One might think that Netflix is trying to milk the cash cow dry from every possible avenue, somewhat like Rockstar Games and its Grand Theft Auto franchise. It could be that Netflix needs cash to support its grand content ambitions that include big-budget projects with A-list talent, especially in the face of Apple’s Oscar-winning streaming service and Amazon Prime Videos, both of which are spending big bucks on marquee films and TV series.

Netflix is no stranger to making top-notch content, but the company’s business isn’t really seeing explosive growth. On the contrary, Netflix lost 200,000 subscribers in the first quarter of 2022 and expects to bleed another 2 million in the next quarter. As shares plunge to their lowest point in the last five years, Netflix is losing the confidence of investors as well as employees. Offering free games to its mobile subscribers can inject some much-needed financial vigor.

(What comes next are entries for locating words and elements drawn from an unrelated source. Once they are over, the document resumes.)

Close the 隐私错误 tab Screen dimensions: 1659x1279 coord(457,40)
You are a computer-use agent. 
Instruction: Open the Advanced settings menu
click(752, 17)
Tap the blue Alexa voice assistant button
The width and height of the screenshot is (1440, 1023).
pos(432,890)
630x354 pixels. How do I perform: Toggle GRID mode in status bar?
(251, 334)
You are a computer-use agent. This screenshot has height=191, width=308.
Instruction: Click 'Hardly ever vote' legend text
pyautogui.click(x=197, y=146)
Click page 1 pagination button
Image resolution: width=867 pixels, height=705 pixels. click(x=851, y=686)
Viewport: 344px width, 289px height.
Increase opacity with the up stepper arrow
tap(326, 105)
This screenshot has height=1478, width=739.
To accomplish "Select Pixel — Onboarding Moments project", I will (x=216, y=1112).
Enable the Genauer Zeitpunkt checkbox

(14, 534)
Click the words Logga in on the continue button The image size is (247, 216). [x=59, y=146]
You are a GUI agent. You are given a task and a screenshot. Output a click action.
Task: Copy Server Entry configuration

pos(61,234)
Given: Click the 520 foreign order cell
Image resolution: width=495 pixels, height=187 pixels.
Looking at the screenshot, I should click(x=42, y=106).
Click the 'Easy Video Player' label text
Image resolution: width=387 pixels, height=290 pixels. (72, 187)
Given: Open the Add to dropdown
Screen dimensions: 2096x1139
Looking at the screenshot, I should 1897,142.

In-app purchases can be a sure-shot way to maintain a steady income, in the long run. Moreover, an engaging game can keep up the viewers’ interest in the source (or linked) material available as a movie or TV series. It’s a feedback system of mutual benefits, but there’s no guarantee that it is going to work for every franchise. Netflix, on the other hand, is growing desperate. Netflix’s top executives have also hinted in their recent earnings call that an ad-supported tier can’t be ruled out, and that password sharing is really, truly hurting the company’s finances.